It’s Breast Cancer Awareness month, and that means you best be prepared to see every store shelf – physical and virtual – awash in pink. And while the good people that choose to pick up pink products are likely doing it for the right reasons, that doesn’t mean the sellers are. A woman with breast cancer has accused Etsy of “pinkwashing,” or riding the wave of popularized pink products to make a dime during the month of October.
Etsy created a shopping guide, titled “Tickled Pink,” full of — you guessed it — a plethora of pink and ribboned items. Like this strappy bra, this faux deer head, and this bouquet. But, as it turns out, purchasing many of these items won’t contribute a dime toward breast cancer charities. More misleading yet, a variety of the products bearing the pink ribbon emblem featured in the guide also don’t contribute toward donations.
It’s difficult to criticize what is essentially a good thing. (The viral drive to try and end a horrible disease — what’s to hate?). But it’s become far too easy for anyone to slap a pink coat of paint or a ribbon sticker on something, go easy on the details, and let the world assume the money spent on said item is going to help breast cancer survivors or research or what-have-you.
The Internet only makes this easier. There’s no face-to-face interaction, and you can wrap anything up in promotional language and make it sound effective and true. Take, for example, Pornhub’s Save the Boobies! campaign: The site says that during breast cancer awareness month, “[We] will donate one cent for every 30 videos viewed from our big-tit and small-tit categories. The more videos viewed, the bigger our donation will be to a breast cancer research charity.” Initially, that charity was Susan G. Komen – but the foundation said it would not take the money. A new organization for the fundraising has yet to be announced, although the campaign is ongoing; the number ticker on the site continues to go up, even though Pornhub hasn’t specified where it will be making its donation. This isn’t exactly advised giving.
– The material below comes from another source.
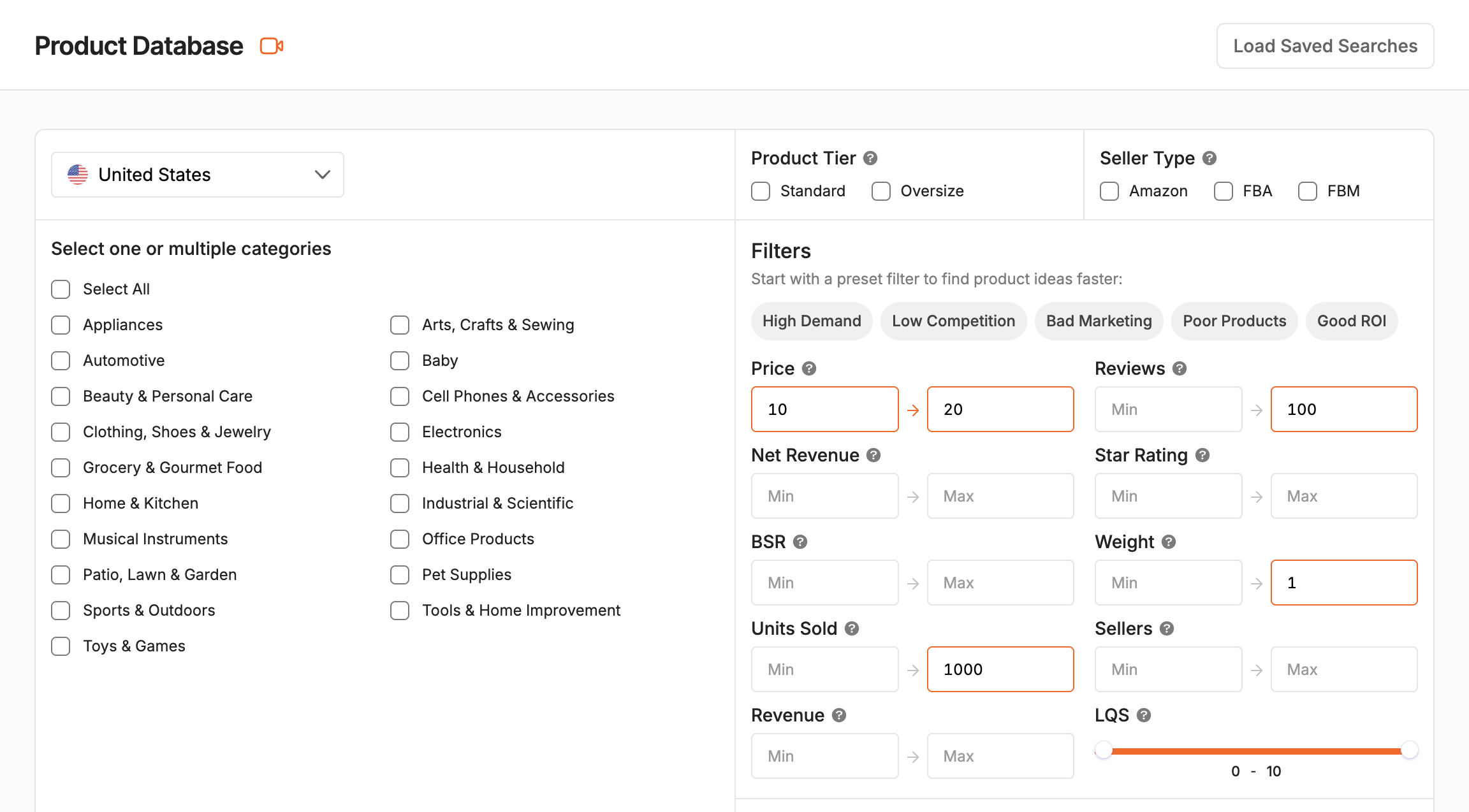Viewport: 1469px width, 812px height.
Task: Tick the Home & Kitchen category checkbox
Action: 61,504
It’s not only the seedier side of stumping for breast cancer fundraising online that we have to worry about — there are all sorts of ethical questions to be asked about marketing a disease in general. Check out any online marketplace — as well as mobile app stores — and you’ll find a veritable cornucopia of pink “breast cancer” products… many of which offer no details about how much money (if any) they are donating and to where. This sort of product stamping is all part of the commodification of activism, which the Internet has become a home for. We all want to look like we care, and sharing your recent Amazon purchase of this “Breast Cancer Pashmina” (really? You’re just going to straight up call it a “Breast Cancer Pashmina”?) on Facebook certainly makes us look like we’re interested in the cause.
Who’s to say if you are or not – but this is just lazy, and online vendors are taking advantage of the over-marketing and commercialization of breast cancer as well as our own indolence to make a buck. “If something seems too easy, it usually is,” says Breast Cancer Action founder and activist Barbara Brenner. “There is no regulation of the use of the pink ribbon on products, and they are often exploited just the way the Etsy Shopping Guide exploits them. These products produce one thing and one thing only: Profits for the sellers.”
Brenner says the best way to avoid these scams? “Give directly to a breast cancer organization you know and trust.”